アルジェリア経済の中心は、天然ガスをはじめとする炭化水素部門である。重工業・石油関連産業が中核的産業であり、石油・天然ガス関連が輸出収入の97%、国家予算の57%を占めている。国際通貨基金(IMF:International Monetary Fund)構造調整プログラム実施後、対外債務の減少、外貨準備高の増加、インフレの沈静化等、マクロ経済指標は堅調に推移してきている。しかし、失業率は約24%と依然として高い。対外経済関係では、欧州連合(EU:European Union)諸国との関係が緊密であり、2017年のEUとの自由貿易圏を目指す連合協定交渉が行われ、2002年4月に署名したほか、世界貿易機関(WTO:World Trade Organization)への加盟手続きを進めている。
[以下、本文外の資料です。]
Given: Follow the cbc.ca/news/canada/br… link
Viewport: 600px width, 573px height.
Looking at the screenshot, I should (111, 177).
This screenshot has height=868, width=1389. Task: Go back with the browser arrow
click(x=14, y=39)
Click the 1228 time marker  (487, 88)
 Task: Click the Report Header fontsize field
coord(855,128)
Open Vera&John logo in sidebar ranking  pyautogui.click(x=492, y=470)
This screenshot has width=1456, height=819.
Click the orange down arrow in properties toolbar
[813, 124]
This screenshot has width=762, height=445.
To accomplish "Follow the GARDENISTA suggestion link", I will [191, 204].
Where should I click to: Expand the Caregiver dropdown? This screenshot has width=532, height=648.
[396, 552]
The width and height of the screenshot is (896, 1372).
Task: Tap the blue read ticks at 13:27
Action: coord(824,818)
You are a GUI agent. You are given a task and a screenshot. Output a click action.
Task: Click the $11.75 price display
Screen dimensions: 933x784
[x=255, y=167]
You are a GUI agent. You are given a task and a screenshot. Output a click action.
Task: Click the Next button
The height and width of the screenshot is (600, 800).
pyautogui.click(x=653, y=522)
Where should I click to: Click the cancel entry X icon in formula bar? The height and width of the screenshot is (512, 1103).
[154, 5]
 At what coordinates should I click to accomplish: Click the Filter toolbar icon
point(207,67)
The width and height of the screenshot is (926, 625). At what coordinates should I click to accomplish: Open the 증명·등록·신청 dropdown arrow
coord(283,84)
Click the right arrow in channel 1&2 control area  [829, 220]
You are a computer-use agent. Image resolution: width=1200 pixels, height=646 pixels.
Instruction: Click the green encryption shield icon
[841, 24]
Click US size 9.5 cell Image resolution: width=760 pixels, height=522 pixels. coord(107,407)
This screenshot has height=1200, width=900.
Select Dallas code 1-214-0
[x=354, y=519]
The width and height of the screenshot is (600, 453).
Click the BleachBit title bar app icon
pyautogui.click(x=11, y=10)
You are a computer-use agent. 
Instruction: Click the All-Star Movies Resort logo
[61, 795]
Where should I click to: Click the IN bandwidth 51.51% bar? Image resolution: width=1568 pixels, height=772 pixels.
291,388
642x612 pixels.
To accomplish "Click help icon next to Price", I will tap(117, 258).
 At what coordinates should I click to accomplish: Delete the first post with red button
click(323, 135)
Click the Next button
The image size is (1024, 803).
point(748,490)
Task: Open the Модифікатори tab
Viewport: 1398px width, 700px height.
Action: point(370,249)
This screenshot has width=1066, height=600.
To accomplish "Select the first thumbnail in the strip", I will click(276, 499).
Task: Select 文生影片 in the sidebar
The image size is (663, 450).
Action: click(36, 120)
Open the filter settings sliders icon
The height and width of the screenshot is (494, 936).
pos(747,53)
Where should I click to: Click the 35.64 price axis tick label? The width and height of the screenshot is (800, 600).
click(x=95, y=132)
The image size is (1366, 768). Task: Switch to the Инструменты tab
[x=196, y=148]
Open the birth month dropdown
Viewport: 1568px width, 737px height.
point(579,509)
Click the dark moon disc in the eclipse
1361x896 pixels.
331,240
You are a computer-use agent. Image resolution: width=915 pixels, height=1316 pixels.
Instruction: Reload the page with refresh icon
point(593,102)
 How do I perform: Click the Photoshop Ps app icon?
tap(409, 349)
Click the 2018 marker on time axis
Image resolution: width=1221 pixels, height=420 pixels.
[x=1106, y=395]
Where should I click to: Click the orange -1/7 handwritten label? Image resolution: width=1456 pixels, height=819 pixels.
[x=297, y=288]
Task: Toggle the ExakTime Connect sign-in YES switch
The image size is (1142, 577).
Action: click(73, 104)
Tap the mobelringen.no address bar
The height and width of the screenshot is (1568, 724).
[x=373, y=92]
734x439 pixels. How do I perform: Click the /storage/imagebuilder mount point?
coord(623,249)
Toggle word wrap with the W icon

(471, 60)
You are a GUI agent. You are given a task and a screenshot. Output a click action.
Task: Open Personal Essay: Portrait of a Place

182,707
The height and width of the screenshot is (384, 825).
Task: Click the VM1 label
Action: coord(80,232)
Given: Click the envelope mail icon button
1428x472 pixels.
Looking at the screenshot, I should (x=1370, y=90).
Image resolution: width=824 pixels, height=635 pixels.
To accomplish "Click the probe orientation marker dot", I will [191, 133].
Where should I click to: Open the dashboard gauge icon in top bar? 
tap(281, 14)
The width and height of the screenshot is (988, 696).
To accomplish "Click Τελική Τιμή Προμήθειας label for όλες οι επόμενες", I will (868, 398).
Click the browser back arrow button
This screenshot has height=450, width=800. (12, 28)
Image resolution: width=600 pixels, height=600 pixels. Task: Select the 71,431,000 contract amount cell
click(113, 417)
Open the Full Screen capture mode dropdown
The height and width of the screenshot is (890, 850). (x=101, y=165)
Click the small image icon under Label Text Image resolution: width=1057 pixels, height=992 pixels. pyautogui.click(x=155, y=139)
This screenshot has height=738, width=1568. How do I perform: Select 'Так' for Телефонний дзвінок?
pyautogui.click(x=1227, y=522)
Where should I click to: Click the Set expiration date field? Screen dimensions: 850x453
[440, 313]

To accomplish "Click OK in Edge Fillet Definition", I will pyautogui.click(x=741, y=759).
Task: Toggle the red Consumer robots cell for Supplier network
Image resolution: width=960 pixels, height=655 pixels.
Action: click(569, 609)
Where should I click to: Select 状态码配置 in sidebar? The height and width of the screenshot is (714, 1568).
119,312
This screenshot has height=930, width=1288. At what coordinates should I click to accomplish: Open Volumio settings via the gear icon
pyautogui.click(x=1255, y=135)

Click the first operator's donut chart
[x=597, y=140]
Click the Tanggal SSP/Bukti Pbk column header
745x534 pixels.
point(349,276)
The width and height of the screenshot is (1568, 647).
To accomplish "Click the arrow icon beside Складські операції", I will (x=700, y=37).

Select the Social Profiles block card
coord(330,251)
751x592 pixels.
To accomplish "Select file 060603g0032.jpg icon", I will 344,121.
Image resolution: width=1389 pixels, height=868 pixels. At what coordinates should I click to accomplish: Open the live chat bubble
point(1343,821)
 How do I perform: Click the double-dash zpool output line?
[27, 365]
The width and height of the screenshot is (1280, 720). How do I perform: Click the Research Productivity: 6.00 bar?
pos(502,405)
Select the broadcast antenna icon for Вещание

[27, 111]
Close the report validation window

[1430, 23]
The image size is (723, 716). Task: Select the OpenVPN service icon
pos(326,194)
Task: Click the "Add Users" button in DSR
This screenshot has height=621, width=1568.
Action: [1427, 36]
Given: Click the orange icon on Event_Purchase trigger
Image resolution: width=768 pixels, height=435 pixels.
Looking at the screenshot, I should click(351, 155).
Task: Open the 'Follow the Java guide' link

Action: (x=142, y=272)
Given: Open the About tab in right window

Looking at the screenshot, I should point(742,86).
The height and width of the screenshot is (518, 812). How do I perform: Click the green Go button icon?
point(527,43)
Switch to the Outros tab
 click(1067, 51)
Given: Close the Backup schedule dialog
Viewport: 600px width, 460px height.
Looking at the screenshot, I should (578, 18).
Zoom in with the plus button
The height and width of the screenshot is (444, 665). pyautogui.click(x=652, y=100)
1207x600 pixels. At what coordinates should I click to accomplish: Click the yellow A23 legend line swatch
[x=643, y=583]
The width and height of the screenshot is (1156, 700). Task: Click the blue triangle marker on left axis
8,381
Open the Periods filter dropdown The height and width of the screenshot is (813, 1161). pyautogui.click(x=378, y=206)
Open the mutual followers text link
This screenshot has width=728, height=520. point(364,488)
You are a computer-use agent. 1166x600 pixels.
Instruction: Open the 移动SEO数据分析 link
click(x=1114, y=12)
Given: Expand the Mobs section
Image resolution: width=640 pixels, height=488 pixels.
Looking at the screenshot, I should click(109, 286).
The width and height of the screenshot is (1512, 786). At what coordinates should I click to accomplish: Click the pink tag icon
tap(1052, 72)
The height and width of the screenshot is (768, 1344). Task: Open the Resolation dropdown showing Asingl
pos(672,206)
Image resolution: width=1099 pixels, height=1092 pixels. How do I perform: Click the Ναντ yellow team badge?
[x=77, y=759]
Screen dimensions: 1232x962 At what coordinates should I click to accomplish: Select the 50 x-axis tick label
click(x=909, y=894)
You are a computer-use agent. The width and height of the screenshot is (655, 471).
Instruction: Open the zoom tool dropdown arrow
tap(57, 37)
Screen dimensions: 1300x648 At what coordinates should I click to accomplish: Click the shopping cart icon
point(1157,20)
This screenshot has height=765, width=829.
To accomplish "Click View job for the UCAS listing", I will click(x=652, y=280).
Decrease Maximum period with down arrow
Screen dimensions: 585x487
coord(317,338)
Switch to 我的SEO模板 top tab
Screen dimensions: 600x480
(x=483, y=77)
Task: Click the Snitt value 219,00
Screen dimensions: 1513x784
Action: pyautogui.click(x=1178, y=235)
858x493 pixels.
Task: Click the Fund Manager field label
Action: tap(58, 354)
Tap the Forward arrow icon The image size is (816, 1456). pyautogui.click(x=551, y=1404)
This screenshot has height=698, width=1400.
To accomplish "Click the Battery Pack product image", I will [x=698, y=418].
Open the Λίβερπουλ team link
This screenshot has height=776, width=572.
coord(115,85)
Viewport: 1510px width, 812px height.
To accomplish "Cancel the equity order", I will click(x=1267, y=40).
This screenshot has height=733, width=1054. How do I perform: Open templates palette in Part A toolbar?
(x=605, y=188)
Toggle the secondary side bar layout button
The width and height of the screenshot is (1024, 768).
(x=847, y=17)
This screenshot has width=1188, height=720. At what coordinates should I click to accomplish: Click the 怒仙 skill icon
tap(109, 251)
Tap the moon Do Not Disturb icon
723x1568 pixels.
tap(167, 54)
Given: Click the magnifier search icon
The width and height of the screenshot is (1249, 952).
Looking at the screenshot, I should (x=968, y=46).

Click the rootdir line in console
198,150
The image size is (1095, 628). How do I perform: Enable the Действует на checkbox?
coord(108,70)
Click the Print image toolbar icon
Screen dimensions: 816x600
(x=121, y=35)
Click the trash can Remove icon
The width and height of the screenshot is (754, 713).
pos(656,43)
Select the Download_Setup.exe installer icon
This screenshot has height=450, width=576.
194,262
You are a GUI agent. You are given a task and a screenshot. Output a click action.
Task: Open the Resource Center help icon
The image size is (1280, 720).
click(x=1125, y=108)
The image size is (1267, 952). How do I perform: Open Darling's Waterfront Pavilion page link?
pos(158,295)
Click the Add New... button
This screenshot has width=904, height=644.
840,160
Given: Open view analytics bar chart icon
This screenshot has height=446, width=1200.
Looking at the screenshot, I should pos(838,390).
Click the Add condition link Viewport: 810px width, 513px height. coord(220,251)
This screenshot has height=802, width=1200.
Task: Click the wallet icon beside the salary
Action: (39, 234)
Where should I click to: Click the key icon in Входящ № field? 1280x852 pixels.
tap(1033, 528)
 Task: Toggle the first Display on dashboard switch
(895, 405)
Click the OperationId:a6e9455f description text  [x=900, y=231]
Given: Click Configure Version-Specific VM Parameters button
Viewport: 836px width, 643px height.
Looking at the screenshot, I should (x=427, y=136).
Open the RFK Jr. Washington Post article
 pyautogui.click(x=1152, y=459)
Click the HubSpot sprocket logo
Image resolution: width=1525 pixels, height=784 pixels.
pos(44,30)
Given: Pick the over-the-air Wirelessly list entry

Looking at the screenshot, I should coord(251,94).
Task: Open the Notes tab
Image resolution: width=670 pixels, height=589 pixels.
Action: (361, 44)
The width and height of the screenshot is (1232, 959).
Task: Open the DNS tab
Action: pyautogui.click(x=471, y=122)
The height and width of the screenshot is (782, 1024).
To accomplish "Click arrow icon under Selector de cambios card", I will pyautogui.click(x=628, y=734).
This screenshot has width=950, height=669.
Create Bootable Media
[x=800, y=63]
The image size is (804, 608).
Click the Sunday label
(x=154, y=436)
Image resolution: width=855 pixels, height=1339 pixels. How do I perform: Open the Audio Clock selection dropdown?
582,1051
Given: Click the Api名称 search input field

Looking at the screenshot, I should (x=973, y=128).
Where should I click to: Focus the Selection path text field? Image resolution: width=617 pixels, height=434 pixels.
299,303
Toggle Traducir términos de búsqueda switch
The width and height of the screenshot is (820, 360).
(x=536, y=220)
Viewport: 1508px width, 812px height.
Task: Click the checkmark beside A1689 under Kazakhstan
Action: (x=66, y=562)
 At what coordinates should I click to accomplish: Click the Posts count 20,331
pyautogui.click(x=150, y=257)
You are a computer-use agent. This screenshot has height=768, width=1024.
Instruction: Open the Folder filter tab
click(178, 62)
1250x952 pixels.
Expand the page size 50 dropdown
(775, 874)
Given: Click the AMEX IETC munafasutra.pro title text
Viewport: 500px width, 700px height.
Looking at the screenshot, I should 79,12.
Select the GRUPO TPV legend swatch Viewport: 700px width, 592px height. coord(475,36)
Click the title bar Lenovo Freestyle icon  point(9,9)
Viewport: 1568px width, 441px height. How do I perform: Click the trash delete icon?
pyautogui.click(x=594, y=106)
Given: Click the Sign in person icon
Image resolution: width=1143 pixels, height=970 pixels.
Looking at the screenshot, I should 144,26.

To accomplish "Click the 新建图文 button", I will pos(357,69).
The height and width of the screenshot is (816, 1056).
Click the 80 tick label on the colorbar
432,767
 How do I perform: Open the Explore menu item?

依然として住宅、水、失業等が社会問題となっている。政府は、国営企業の民営化を含めた再編整理や外国投資の呼込み等により経済再建に努めている。
(1) アルジェリアに対するODAの意義
アルジェリアは、地中海地域、アフリカ大陸及びアラブ世界において政治的な影響力を有し、国連安保理の非常任理事国(2004~2005年の2年間)を務めるなど国際社会において重要な役割を果たしていること、豊富なエネルギー資源を有していること(天然ガス生産は世界第5位、開発途上国中第1位)、1992年以来のテロの発生等による治安情勢の悪化と不安定な政情から脱して繁栄を築くには、社会経済改革及び各種インフラの整備が急務となっていること、「世界に残る最大のプラント市場」とも形容されるアルジェリアの潜在的経済力を背景として我が国との経済関係の回復が期待されていることなどから、アルジェリアとの良好な関係を踏まえ、ODAを実施している。アルジェリアに対する援助は、主にODA大綱の重点課題の一つである「持続的成長」の観点から重要性を有する。
(2) アルジェリアに対するODAの基本方針
独立後1990年代初頭まで、アルジェリアの1人当たりの国民総所得(GNI:Gross National Income)が1,890ドル(2003年)と高かったことから、技術協力を中心として、海運等の分野における技術協力プロジェクトをはじめ、運輸、災害対策、保健医療等の分野における研修員受入、専門家派遣、開発調査等の援助を実施していた。その後、アルジェリアは円借款対象国に復帰している(一般無償資金協力については卒業国)。2002年10月に治安情勢の改善を受け、安全確認及び経済協力のあり方について検討するための調査団が派遣され、その結果、2003年度から専門家の派遣を含む技術協力の再開が決定された。その後、環境、水資源等の分野の調査団が派遣され、技術協力は再活発化されつつあり、2004年12月には技術協力協定が署名された。なお、アルジェリアはアフリカからの研修員受入れに積極的であり、NEPAD推進国の一つとして、我が国の対アフリカ南南協力の実施面で重要なパートナーとなり得る。
(3) 重点分野
現在は震災復興が我が国支援の中心となっており、2004年9月には1974年の円借款以降初の震災復興に係る円借款が供与された。今後、ODAの本格的再開を踏まえて、アルジェリア側との政策協議を通じて重点分野を特定していくこととなる。
(1) 総論
2003年度のアルジェリアに対する無償資金協力は0.47億円(交換公文ベース)、技術協力は3.03億円(JICA経費実績ベース)であった。2003年度までの援助実績は、円借款120.00億円、無償資金協力5.75億円(以上、交換公文ベース)、技術協力49.24億円(JICA経費実績ベース)である。
(2) 円借款
2003年5月にアルジェ東方ブメルデス県を震源とする大地震が発生し、多くの被害がもたらされたことから、「教育セクター震災復興計画」に対する円借款供与を行い(2004年9月、交換公文署名)、地震により被害を受けた小中高の校舎建設及び大学の実験・研究機材の整備を行った。
(3) 無償資金協力
震災復興のための緊急無償及び文化無償を実施した。
(4) 技術協力
教育等の分野における技術協力プロジェクトをはじめ、運輸・交通、教育分野における研修員の受入、専門家派遣、開発調査等の協力を実施している。テロの多発等による治安の悪化により人の派遣を伴う協力については、1994年度に一旦中断したが、治安情勢の回復を受け2003年度から専門家派遣を再開している。2004年12月には技術協力協定を締結。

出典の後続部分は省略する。